BRITAIN’S GCHQ eavesdropped regularly on calls from German chancellor Angela Merkel’s mobile phone, according to reports in a German magazine today.
Weeks after it was revealed that America’s NSA routinely hacked into Ms Merkel’s mobile phone comes the revelation that Britain – along with Russia, China and North Korea – were listening into the conversations of the world’s most powerful woman.
“With so many people hacking in at once it is a surprise the mobile didn’t explode in her hand,” one government official told a radio phone-in show in Germany yesterday.
The claims are made in Focus magazine by security correspondent Josef Hufelschulte, regarded as reliable as he was the target of German intelligence hacking of his phone a decade ago when spies wanted to trace the source of his stories.
Last week Berlin announced it was stepping up security for high-ranking politicians with special anti-bugging devices in mobile and landline telephones.

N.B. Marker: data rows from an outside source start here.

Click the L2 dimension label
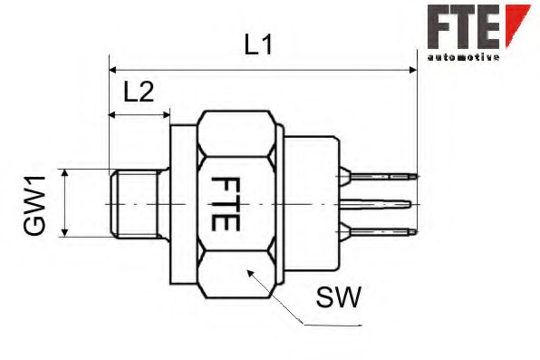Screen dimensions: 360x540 138,91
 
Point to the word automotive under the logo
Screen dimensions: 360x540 463,57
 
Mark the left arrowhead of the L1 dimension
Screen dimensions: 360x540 113,69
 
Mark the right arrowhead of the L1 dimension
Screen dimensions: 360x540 412,69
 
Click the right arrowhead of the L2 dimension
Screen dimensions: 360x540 165,115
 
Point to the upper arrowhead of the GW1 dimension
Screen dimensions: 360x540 65,173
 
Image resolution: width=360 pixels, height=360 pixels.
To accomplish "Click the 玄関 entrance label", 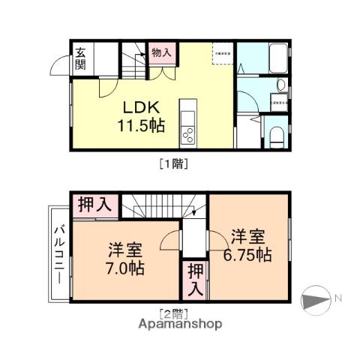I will [80, 58].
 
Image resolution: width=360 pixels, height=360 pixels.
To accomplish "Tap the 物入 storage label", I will [160, 52].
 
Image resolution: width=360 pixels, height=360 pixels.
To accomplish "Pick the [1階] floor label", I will [172, 161].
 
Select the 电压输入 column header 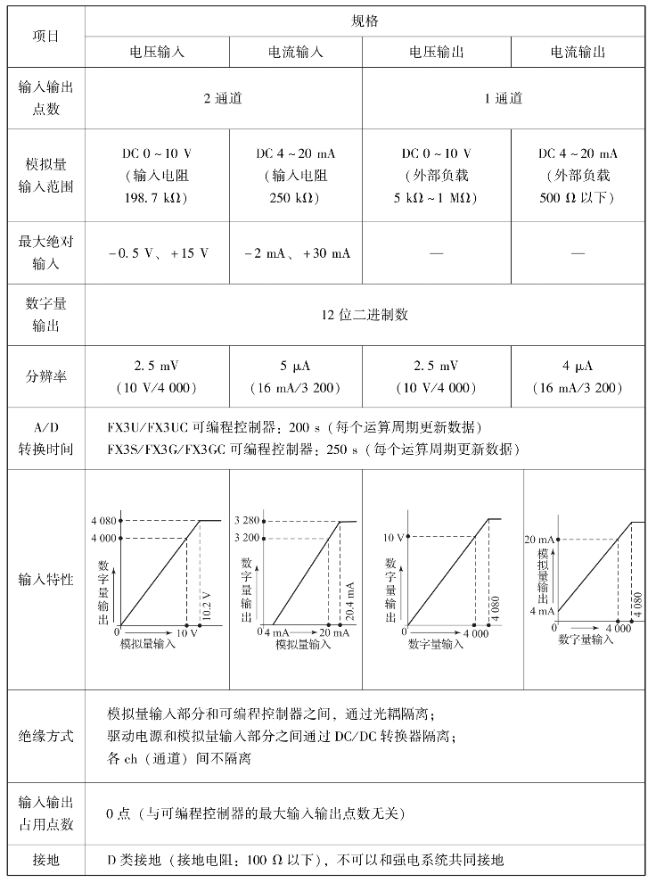point(157,52)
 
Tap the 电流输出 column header point(578,52)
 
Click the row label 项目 point(45,35)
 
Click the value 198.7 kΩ point(156,197)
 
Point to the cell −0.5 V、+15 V point(158,253)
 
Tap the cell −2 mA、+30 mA point(296,253)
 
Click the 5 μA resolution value point(295,366)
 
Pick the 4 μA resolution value point(578,366)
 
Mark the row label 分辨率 point(45,376)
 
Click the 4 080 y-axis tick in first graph point(103,521)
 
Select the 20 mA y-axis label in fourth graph point(541,539)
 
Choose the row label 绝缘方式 point(45,737)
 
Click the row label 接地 point(45,861)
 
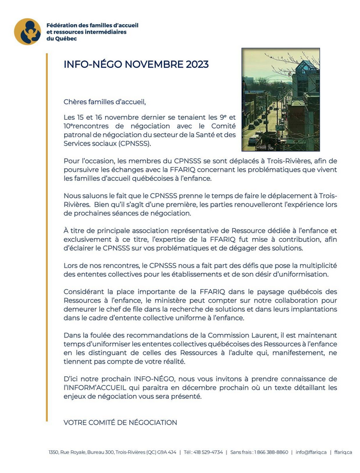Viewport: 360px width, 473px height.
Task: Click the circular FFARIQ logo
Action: pyautogui.click(x=27, y=32)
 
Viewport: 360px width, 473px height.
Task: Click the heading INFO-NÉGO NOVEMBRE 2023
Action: pyautogui.click(x=136, y=65)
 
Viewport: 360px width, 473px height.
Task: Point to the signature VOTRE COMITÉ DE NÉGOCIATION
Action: pyautogui.click(x=120, y=423)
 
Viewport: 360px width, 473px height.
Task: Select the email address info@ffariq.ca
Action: pyautogui.click(x=311, y=452)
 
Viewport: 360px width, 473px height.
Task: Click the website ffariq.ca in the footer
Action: pyautogui.click(x=343, y=452)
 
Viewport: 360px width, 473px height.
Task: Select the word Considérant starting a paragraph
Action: pyautogui.click(x=84, y=292)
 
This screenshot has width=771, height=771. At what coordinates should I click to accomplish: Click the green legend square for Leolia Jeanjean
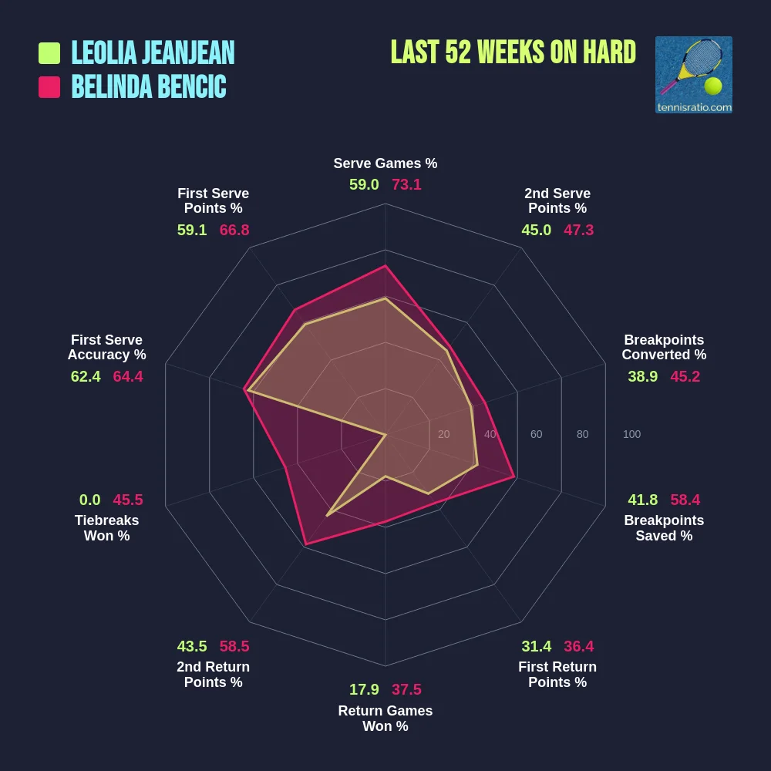tap(49, 53)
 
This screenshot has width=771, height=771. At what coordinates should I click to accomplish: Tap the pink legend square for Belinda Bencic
tap(49, 87)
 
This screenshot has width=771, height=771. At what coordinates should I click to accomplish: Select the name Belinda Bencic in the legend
tap(149, 87)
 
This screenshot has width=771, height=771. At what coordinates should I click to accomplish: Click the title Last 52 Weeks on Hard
tap(513, 52)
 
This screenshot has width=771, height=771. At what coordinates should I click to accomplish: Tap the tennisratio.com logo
tap(693, 75)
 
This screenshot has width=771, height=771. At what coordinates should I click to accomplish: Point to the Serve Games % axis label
tap(386, 163)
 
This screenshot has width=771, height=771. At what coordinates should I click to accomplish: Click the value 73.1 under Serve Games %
tap(406, 185)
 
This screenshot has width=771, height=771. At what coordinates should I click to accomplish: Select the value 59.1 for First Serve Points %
tap(192, 230)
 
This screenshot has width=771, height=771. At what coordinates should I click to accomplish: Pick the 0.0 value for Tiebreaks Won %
tap(90, 500)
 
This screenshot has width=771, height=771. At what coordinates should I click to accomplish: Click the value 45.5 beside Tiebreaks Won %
tap(128, 500)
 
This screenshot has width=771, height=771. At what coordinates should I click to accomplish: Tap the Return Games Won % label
tap(386, 719)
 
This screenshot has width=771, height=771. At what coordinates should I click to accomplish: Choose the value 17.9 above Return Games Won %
tap(364, 689)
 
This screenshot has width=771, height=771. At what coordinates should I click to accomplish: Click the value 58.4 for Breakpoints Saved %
tap(685, 500)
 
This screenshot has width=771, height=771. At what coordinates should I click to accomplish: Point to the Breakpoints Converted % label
tap(664, 348)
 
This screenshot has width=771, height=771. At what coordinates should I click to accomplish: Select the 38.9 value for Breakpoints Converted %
tap(643, 376)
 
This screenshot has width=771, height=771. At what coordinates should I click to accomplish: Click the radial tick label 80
tap(582, 434)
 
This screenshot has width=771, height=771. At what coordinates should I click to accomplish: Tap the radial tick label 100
tap(631, 434)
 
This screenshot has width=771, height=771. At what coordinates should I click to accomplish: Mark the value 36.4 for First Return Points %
tap(578, 646)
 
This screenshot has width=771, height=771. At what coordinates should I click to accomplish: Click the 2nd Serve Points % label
tap(557, 200)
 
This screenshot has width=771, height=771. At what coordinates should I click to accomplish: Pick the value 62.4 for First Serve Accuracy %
tap(86, 376)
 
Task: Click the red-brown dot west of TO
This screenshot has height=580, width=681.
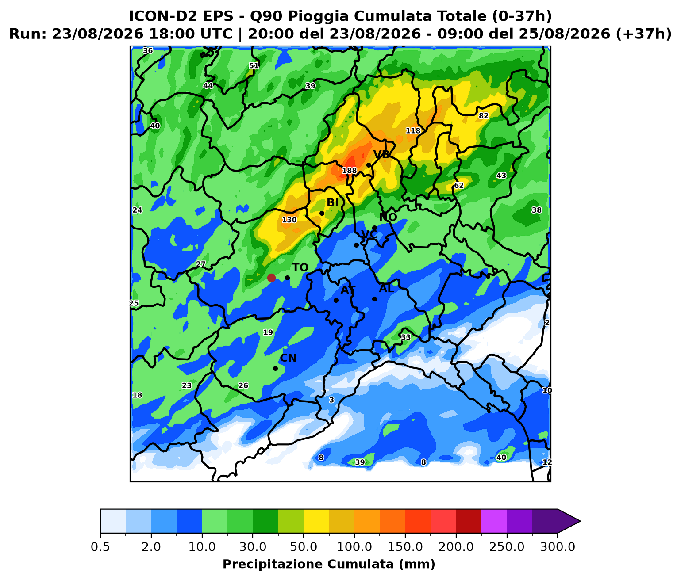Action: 271,278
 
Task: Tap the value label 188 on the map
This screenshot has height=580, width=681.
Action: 349,171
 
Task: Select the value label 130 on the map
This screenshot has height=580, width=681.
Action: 289,220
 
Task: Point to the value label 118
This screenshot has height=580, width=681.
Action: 413,131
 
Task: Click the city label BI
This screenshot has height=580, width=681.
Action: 332,203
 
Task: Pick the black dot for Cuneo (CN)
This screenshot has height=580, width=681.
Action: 275,368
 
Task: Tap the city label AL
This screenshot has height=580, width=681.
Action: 386,288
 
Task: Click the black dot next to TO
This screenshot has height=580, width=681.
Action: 287,278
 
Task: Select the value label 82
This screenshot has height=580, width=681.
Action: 483,116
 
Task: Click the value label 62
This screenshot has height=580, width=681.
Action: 458,185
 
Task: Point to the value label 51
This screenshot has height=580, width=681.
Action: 254,66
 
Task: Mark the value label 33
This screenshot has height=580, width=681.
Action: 406,337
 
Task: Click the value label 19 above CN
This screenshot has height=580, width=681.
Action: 268,332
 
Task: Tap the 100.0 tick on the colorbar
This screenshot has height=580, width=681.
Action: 354,547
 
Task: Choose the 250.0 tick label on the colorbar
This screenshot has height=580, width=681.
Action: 507,547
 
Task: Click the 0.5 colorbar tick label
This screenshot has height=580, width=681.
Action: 100,547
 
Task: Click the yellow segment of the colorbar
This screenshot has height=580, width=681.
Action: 316,521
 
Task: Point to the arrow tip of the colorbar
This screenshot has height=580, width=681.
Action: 581,521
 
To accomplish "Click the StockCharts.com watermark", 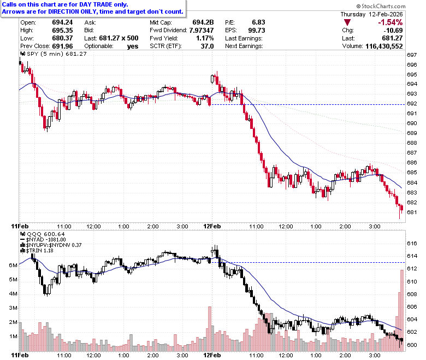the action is point(381,6).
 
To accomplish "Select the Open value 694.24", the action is point(62,22).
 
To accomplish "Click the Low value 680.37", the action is point(62,38).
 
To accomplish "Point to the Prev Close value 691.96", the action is point(62,46).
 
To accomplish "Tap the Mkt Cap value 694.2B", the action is point(203,22).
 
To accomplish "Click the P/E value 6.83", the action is point(258,22).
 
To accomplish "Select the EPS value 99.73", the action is point(257,31).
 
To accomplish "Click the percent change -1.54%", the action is point(390,22).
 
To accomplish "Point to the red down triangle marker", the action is point(347,22).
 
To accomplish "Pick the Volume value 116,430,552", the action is point(384,46).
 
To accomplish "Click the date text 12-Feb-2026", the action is point(386,14).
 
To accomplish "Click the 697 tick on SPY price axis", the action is point(412,55).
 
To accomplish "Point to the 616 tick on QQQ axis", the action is point(412,244).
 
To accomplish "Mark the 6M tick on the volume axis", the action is point(13,265).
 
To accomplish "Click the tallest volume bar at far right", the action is point(402,310).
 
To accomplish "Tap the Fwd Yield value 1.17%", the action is point(205,38).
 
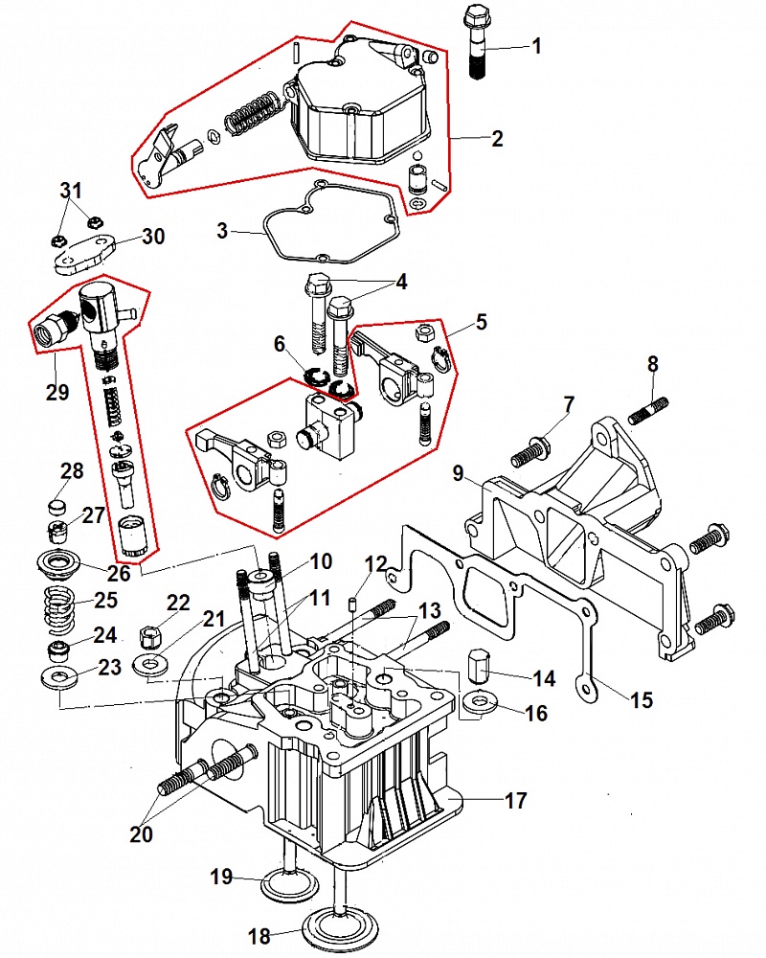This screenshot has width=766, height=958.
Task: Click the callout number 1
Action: [x=536, y=44]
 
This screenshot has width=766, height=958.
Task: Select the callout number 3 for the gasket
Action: [x=222, y=231]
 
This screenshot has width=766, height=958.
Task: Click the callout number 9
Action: [x=458, y=472]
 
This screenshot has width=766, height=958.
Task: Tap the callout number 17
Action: [x=515, y=801]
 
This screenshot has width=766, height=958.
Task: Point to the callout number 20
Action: [x=141, y=834]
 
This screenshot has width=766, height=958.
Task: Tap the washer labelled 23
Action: [x=62, y=678]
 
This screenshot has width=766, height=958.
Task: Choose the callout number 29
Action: [x=56, y=391]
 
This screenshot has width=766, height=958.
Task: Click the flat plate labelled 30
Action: [x=82, y=252]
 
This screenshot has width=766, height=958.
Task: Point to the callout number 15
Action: [x=642, y=700]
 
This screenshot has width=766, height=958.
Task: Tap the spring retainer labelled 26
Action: [x=63, y=561]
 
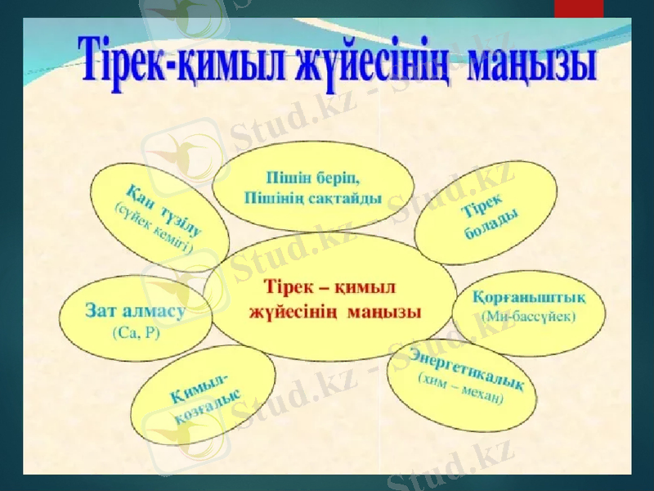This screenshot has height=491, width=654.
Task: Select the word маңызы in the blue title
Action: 530,64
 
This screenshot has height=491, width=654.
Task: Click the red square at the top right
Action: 578,8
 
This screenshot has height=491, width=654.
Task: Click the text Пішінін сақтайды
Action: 313,199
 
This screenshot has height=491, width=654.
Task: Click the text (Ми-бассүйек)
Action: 529,315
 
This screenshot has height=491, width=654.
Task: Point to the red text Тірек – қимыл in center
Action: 331,289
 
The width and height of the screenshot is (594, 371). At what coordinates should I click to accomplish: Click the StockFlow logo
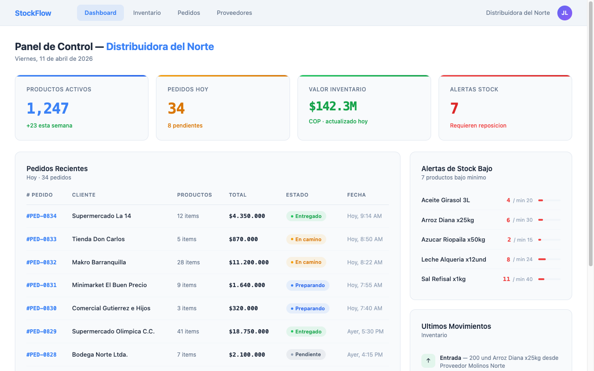tap(33, 13)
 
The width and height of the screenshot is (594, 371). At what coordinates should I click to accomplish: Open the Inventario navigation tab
tap(147, 13)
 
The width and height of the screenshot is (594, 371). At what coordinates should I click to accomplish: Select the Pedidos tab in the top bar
tap(188, 13)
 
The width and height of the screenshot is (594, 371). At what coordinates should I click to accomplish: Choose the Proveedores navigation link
tap(234, 13)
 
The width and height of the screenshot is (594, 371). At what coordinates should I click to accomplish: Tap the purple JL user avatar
tap(564, 13)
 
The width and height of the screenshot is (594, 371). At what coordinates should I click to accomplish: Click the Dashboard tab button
tap(100, 13)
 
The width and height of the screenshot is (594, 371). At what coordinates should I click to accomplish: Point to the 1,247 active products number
tap(48, 109)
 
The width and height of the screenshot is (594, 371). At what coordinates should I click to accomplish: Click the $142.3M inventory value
tap(333, 106)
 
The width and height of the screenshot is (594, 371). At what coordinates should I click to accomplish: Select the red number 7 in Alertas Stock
tap(454, 109)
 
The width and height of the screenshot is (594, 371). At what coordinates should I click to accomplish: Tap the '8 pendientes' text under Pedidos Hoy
tap(185, 126)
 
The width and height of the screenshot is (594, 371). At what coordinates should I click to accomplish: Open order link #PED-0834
tap(41, 216)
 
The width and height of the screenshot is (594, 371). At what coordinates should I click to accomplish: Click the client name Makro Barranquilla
tap(99, 262)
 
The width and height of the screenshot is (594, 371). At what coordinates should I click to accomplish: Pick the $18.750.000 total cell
tap(249, 332)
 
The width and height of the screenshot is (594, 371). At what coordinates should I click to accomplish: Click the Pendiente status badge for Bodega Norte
tap(306, 355)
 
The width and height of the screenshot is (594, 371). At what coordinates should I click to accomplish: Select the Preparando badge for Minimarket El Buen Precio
tap(308, 285)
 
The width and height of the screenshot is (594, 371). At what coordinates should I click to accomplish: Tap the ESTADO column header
tap(297, 195)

It is understood this was announced because officials knew of the free-for-all listening-in that was taking place on the chancellor’s phone among the world’s top espionage services.
The British Embassy in Berlin was revealed in the documents leaked by NSA whistleblower Edward Snowden to be the base for GCHQ snooping in Berlin. In their article, Focus reveals that Germany has identified 120 diplomats registered at the Russian Embassy in Berlin to be spies, 60 of them tasked specifically with recruiting informers across Germany.
In the past year overseas agents – including British ones – have allegedly tried to recruit more than 100 German politicians, military officers, civil servants, business managers and scientists to trade information deemed useful.
“These are the ones that did the honourable thing and reported the approaches made to them by spooks from another country,” said a government source.
“How many hundreds more sold out for cash or sex or some other commodity they wanted is anyone’s guess.”
The phone tapping claims will further strain relations between Berlin and London, as British diplomats work hard to gloss over the effects of the embassy spying operation in the German capital.
A spokeswoman from the Foreign and Commonwealth Office said last night: “As part of a long-standing policy, we neither confirm or deny anything that concerns intelligence issues.”
Following the phone-tapping reports, a German politician has called on British spy chiefs to hand over information they gathered on him using the “spy station” at the UK embassy in Berlin.
Hans-Christian Stroebele is pushing for Britain to face action for breaking European laws claiming that the UK has allowed fibre optic cables in England to be used to transmit data from Germany to the United States.